Requirement A:
In the entries, starting with the line that contains "Focus the Titulo input field" and going on through the end of the entries, replace "input field" with "text box" and change nothing else. Leave the pictures out of your answer.

WHAT IS THE CHURCH DOING?
This question, though unfair, is not necessarily malicious. It is the anguished cry of a nation drowning in blood and tears. Yes, the Churches have a fairly good record of social intervention, and we have been able to do so with very little financial resources. Yet the question persists and we must not seek to ignore it or rebuke it. We must hear the children’s cry, the cry of the abused, the cry of the little ones, and the least of these who replicate the crucifixion of Christ in our time.
WHAT CAN WE SAY: WHAT CAN WE DO when our beloved country is held hostage by hoodlums? THE MYTH OF ROBIN HOOD cannot redeem the ugly and nasty reality of crooks being held up to our children as benefactors and heroes. If these are the models of aspiration and the ideal of success that we present to the next generation, then we have de-futurized our children and our country. It is pure hypocrisy and a cruel deception to say that these people rob the rich to support the poor. The fact of the matter is that the persons mainly affected by extortion and violent exploitation are the hard working Jamaicans seeking to overcome poverty by dint of industry and effort, and the “so called” beneficiaries are still poor and, in fact, made more pauperized and dependent on a few heartless, soulless brutes who buy out their freedom, their dignity, their minds and souls for a mess of pottage. The persons who are real hope for national development and wealth creation are being ruthlessly destroyed. Elected Government is sidelined and made irrelevant in a situation where real power is ceded to criminals. The situation is compounded when officials, businessmen and ordinary citizens meekly or willingly accept that the only way to do business is to get involved in bribery and corruption. The Church’s fixation and sexual morality cannot compete with the vulgar and cynical exploitation of sex by the advertising and culture industries seeking to squeeze more profits out of a dying economy. Meanwhile, children are being produced by the thousands with no prospect of nurture, education or self esteem.

Requirement B:
Decide whether each statement agrees with the text on the Church's role: (i) the Churches have carried out social intervention with very little money; (ii) the question "What is the Church doing?" is called malicious; (iii) elected Government is said to be sidelined. Answer yes or no for each, quoting the words that settle it.

Task inputs:
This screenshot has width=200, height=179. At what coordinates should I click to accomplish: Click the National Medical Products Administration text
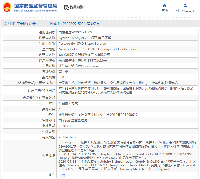[x=35, y=11]
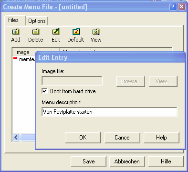Click the Delete entry icon
This screenshot has height=172, width=188.
pyautogui.click(x=36, y=32)
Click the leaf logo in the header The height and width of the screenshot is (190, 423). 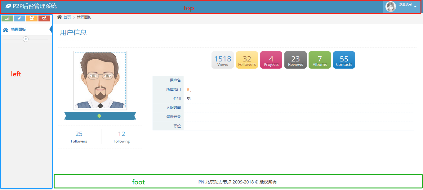8,6
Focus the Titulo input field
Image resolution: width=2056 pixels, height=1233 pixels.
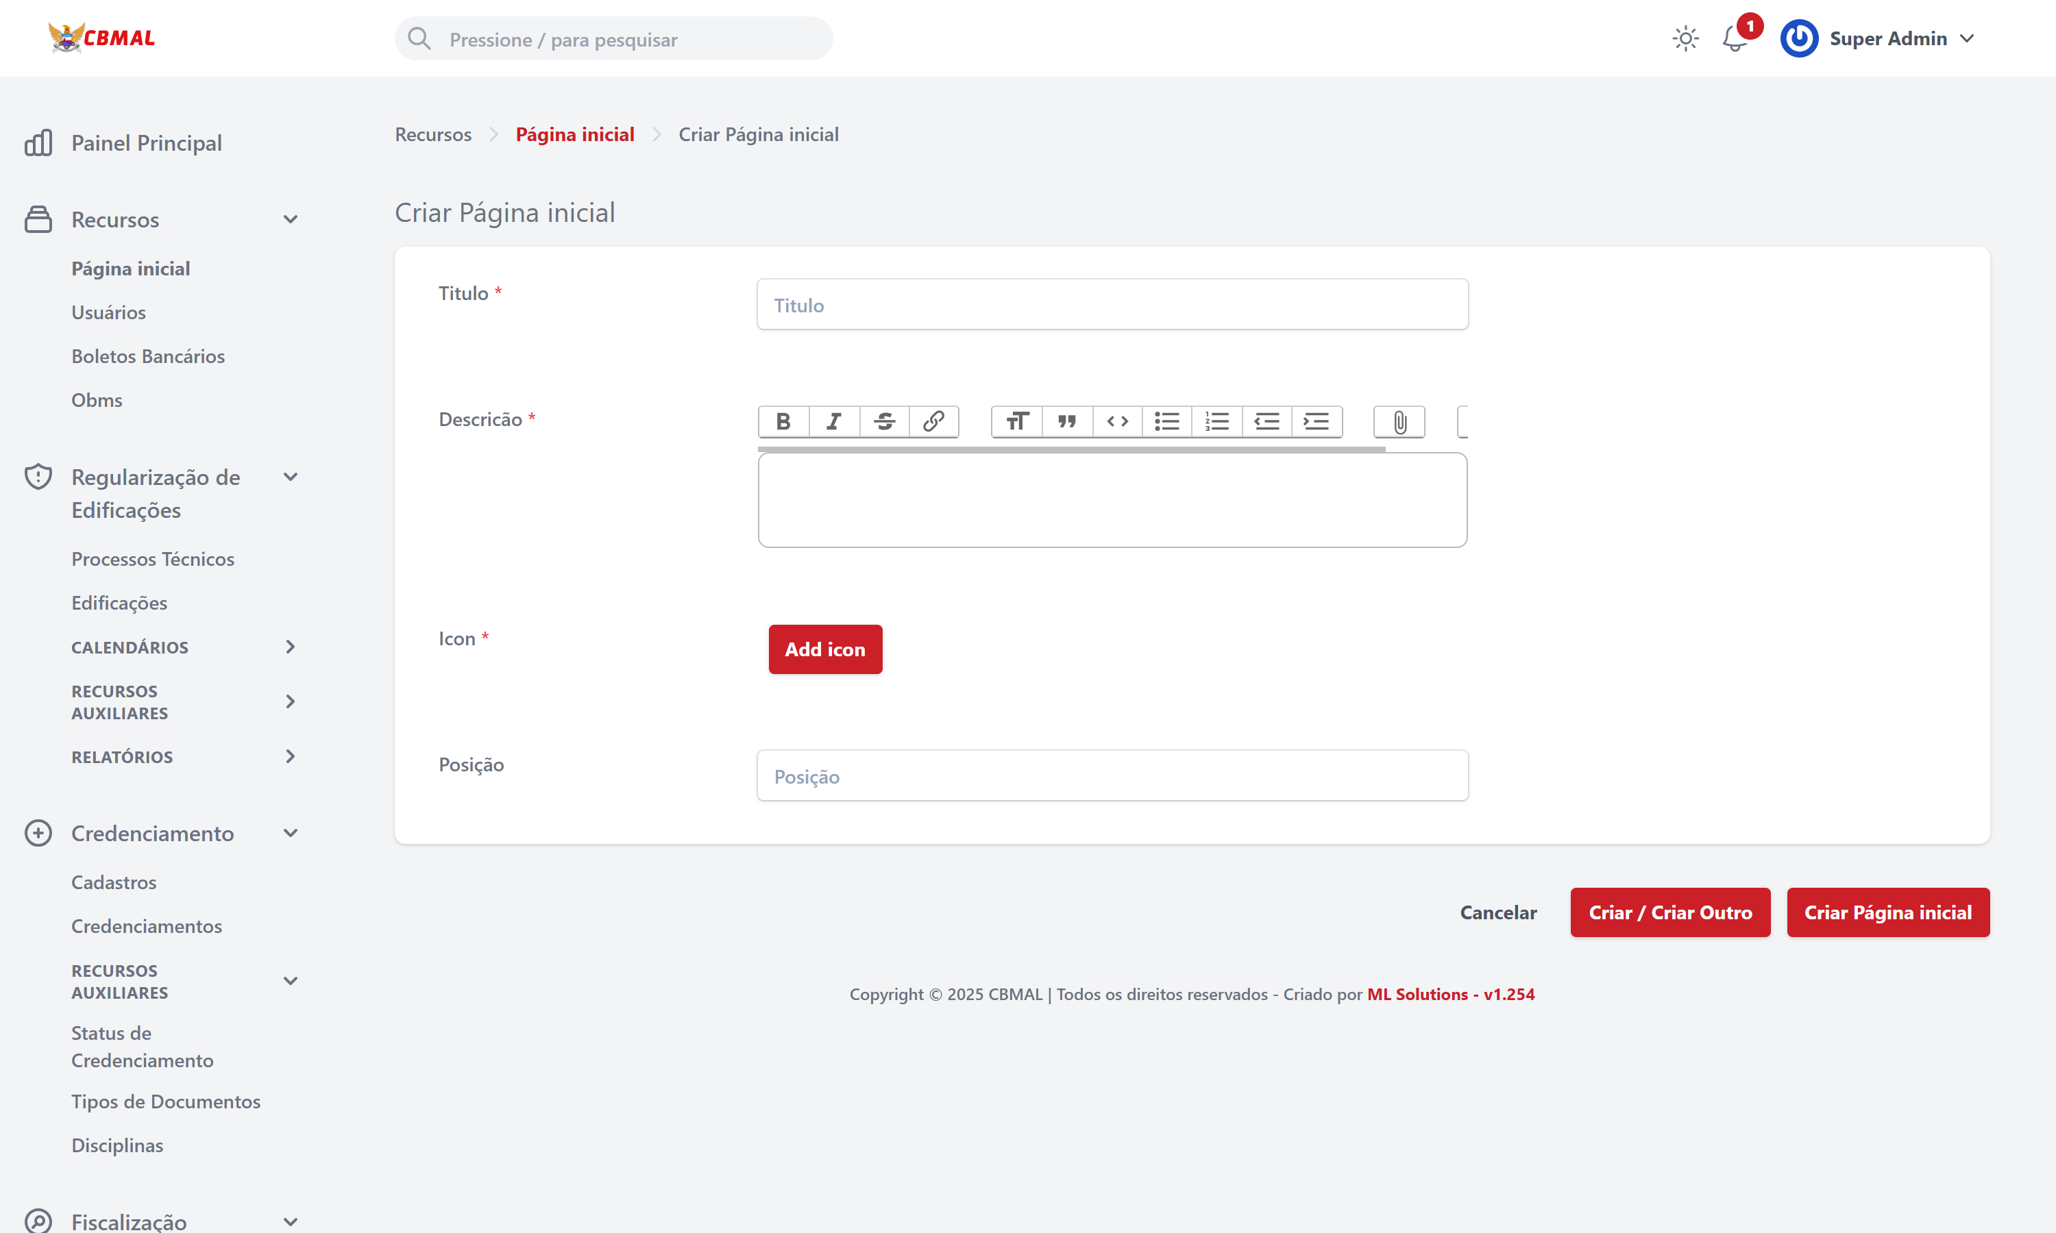point(1111,305)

Output A:
Focus the Titulo text box
Image resolution: width=2056 pixels, height=1233 pixels.
point(1111,305)

Output B:
(i) Yes: "we have been able to do so with very little financial resources."
(ii) No: "This question, though unfair, is not necessarily malicious."
(iii) Yes: "Elected Government is sidelined and made irrelevant"